現在はXC用途でほとんど見かけなくなったクロモリフレームは多少重く、漕ぎに対する反応がダイレクトでないこともあって舗装路でも敬遠されがちですが、疲労度が全然違う、とXCで愛用しているライダーもあり、街乗りでの振動吸収性にも期待できます。ストリートBMX(マウンテンバイクも)でクロモリに根強い人気があるのは、丈夫というだけでなく舗装路での衝撃緩和性にも優れているからなのです。

それなら衝撃をサスペンションで吸収すればどうか。

5万円くらいのマウンテンバイクに付いてくるダンパーを省略したサスフォークでもある程度の衝撃は柔らげてくれます。街中のギャップ程度ならこれで十分ですね。これはクロスバイクに付くものや、ルック車の「サスのようなもの」でも同等の効果が得られるはずです。

しかし中にはこれらのサスに動きが渋い、重い、などの不満をもつ人もいると思います。それなら、と軽量のエアサスに交換を考える人も多いのではないでしょうか。(→「楽そう」の<フロントサスペンション>参照)

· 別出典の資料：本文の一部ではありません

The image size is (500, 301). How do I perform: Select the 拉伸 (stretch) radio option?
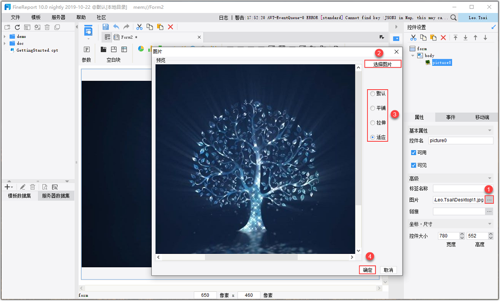coord(373,123)
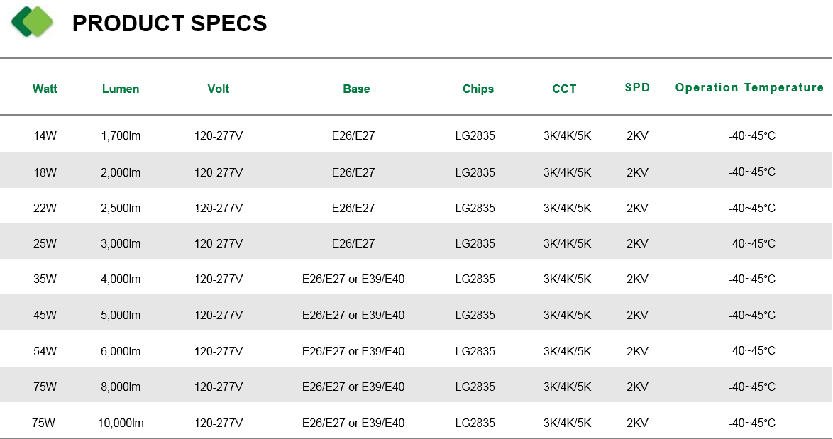Click the 6,000lm lumen value
This screenshot has width=833, height=439.
click(x=121, y=351)
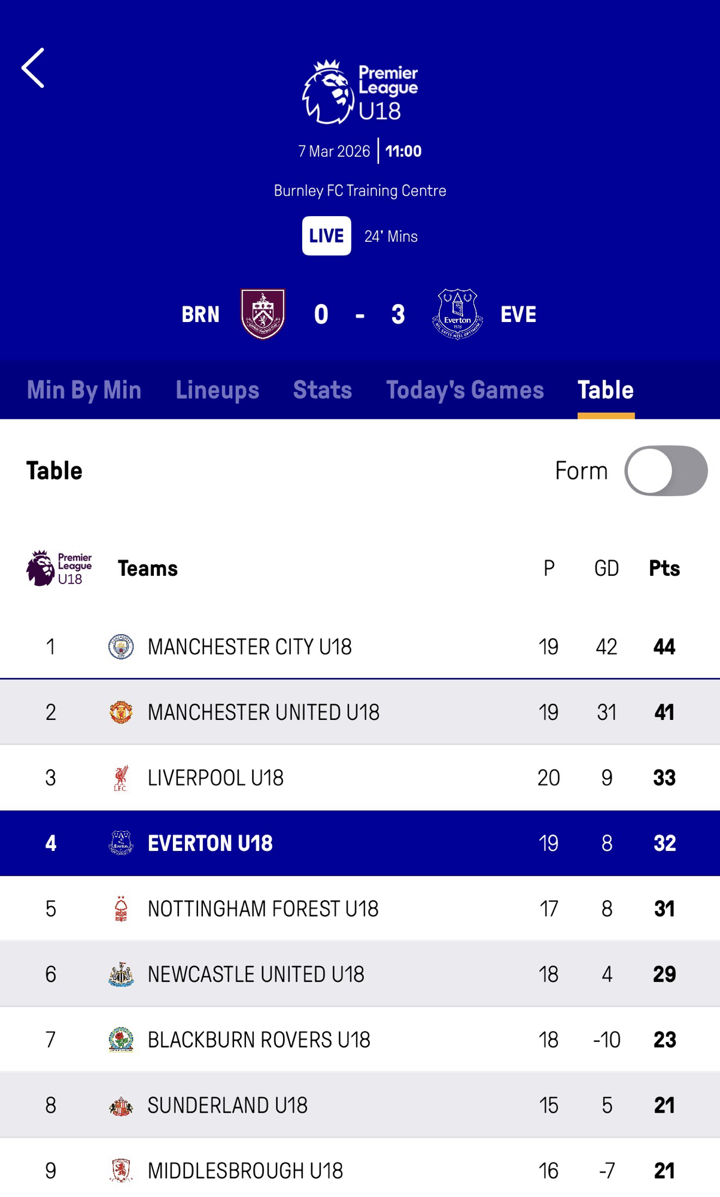Open the Stats tab
Image resolution: width=720 pixels, height=1197 pixels.
(323, 390)
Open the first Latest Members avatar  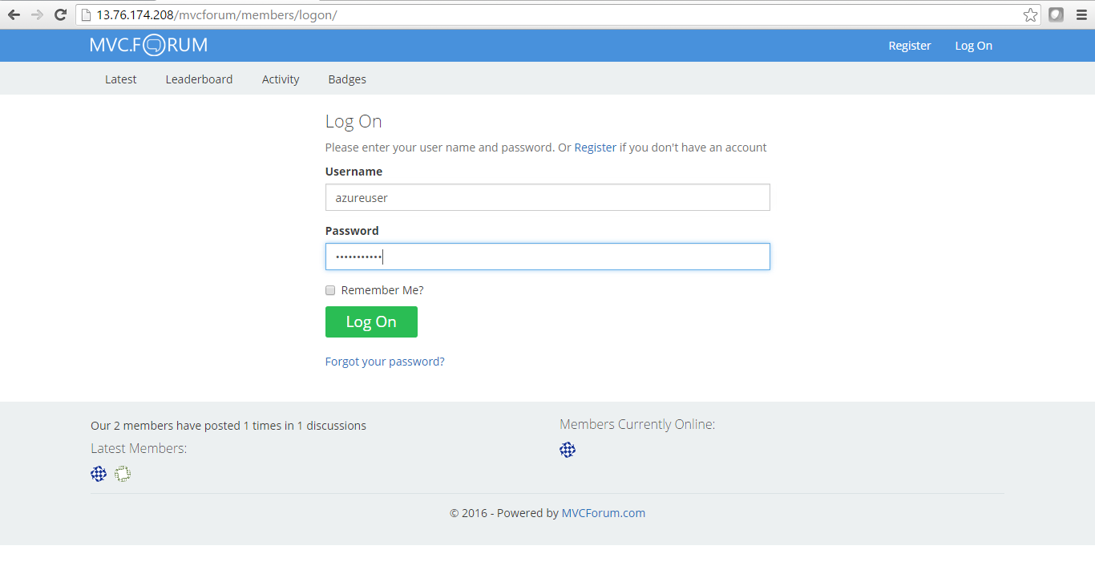(98, 474)
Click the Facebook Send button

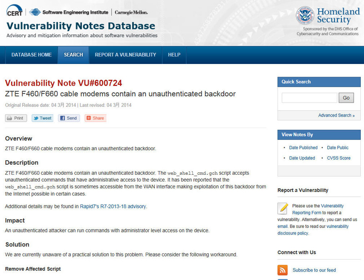pyautogui.click(x=69, y=118)
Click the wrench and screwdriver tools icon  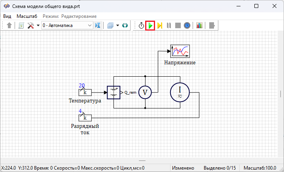pos(30,25)
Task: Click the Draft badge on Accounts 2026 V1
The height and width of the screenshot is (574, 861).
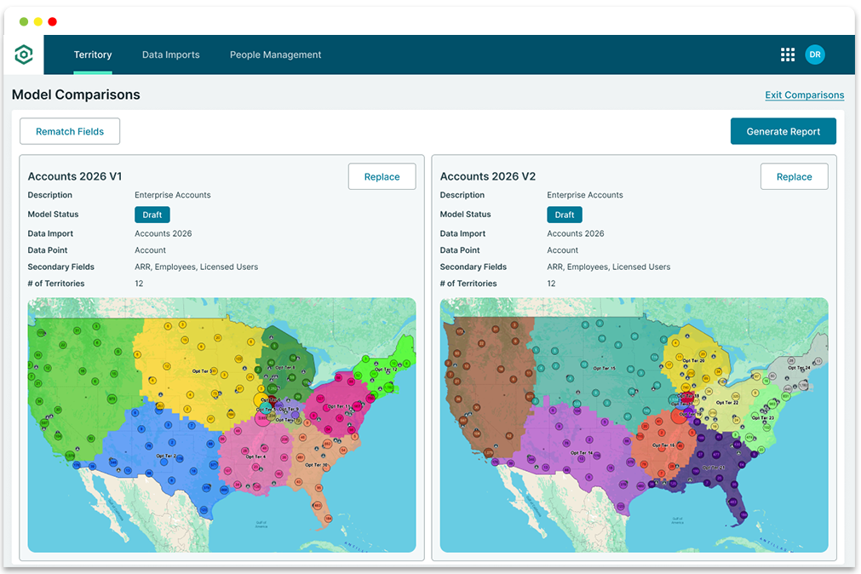Action: [152, 215]
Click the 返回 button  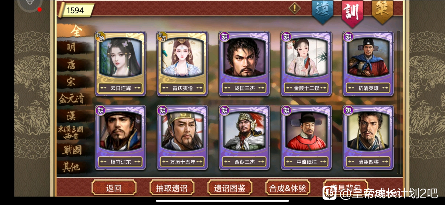point(114,188)
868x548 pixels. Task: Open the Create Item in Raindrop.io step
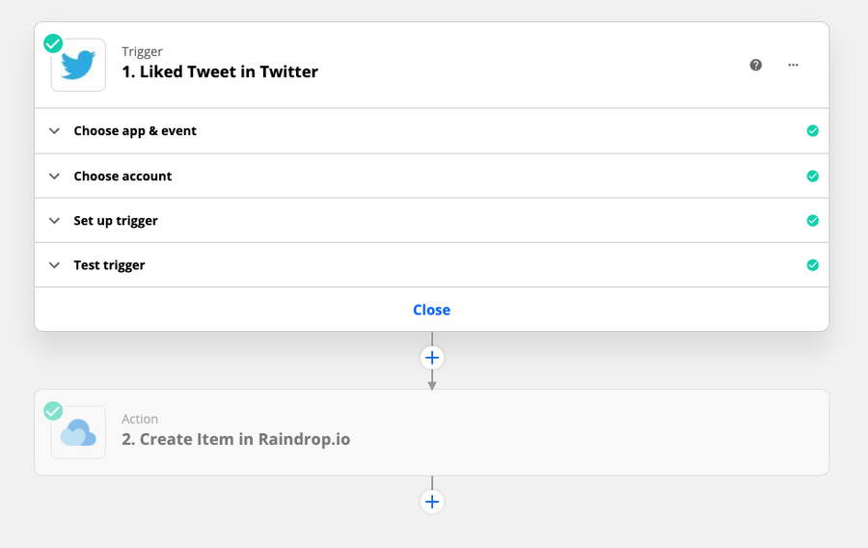pyautogui.click(x=432, y=432)
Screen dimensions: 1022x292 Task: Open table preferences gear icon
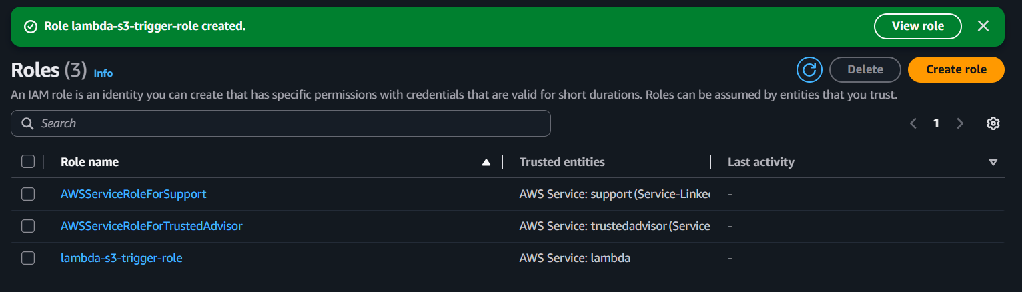tap(993, 123)
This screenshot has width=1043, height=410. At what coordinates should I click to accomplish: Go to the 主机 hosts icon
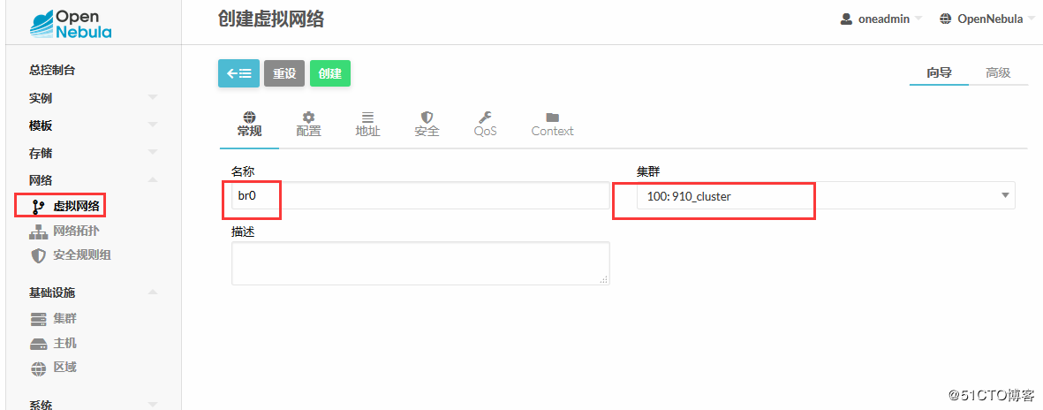click(x=38, y=343)
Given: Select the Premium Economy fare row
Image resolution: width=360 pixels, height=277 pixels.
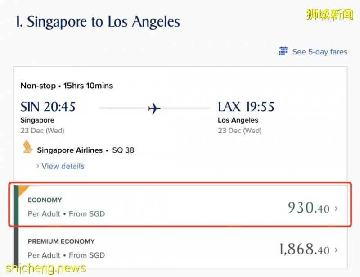Looking at the screenshot, I should click(x=180, y=248).
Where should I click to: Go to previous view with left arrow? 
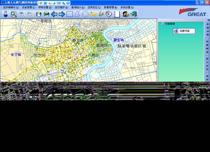[54, 14]
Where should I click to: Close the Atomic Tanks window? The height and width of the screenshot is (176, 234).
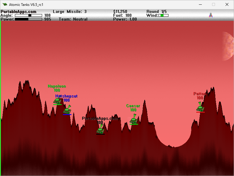click(227, 4)
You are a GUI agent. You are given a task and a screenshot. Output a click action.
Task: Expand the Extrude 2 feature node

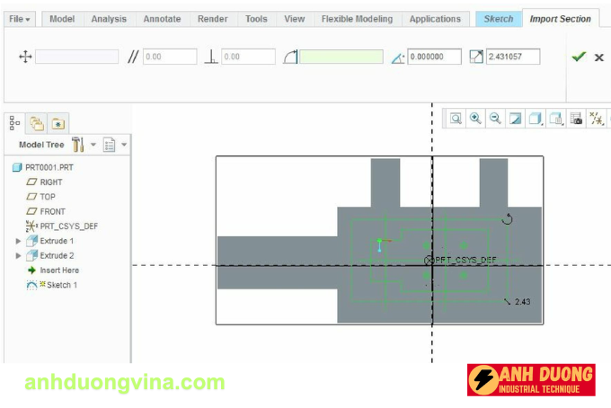coord(19,256)
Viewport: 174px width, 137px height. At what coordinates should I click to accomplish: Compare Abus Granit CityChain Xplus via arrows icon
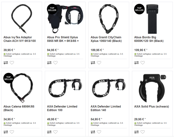coord(93,63)
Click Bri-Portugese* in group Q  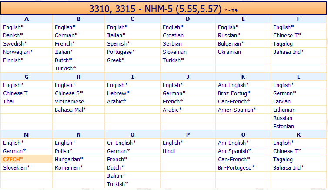point(236,168)
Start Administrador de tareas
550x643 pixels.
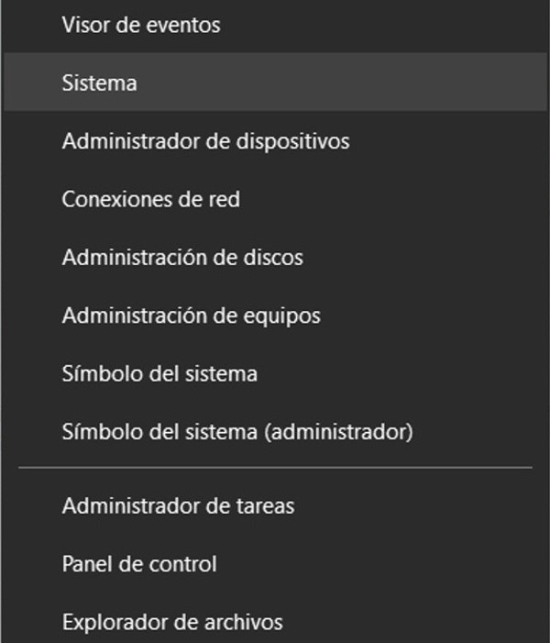pos(178,505)
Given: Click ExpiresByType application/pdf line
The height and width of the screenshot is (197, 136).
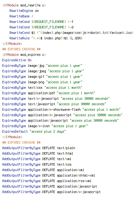Looking at the screenshot, I should tap(49, 93).
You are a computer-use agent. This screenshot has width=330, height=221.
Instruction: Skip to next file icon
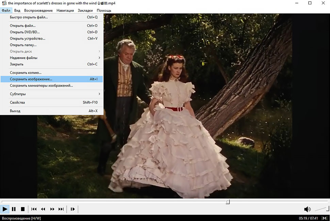61,209
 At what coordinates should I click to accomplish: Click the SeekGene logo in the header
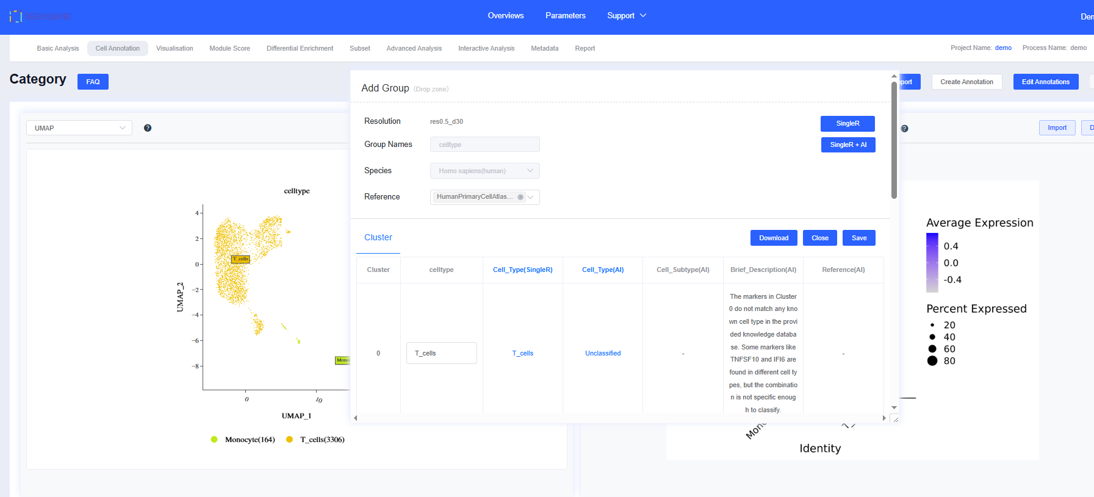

確かに4、5万円も出せばそこそこ作動感の良いエアサスフォークが買えます。しかし実際は思ったような効果は得られないのではないでしょうか。エア圧を高くすればゴツゴツするし、低くすれば立ち漕ぎや歩道のスロープで動きすぎる上にゴツゴツ感もまだ残っている・・・大きな入力には比較的素直に反応するサスペンションですが、小さな入力にはあまり反応しないという特徴があるのです。これなら安物のサスペンションでも大差ない、と感じる人もいるでしょう。

そういった人のために、カーボンハンドルやカーボンシートポスト、コンフォート系サドル(ゲル入り等)、シートポストサスも用意されているので検討してみる価値はあるでしょう。併用することで相乗効果、あるいは相互補完が期待できます。

さて、サスペンションが小さな入力を苦手としていることは上で触れましたが、カーボンやその他のスモールパーツに頼らざるとも、マウンテンバイクには標準で太いタイヤが備わっている事を忘れてはいけません。

太いタイヤ=エアボリュームが大きい これは、硬いマウンテンバイクのフレーム、小さなデコボコに覆われた舗装路で非常に効果的にショックを吸収してくれるマウンテンバイクになくてはならないアイテムです(「楽そう」の<空気圧>参照)。これもサスペンションと同じく、快適さと軽快さを両立させることはちょっと難しいのですが、先を急がない人、快適さを追求する人はぜひ思い切った低圧で乗ってみてください。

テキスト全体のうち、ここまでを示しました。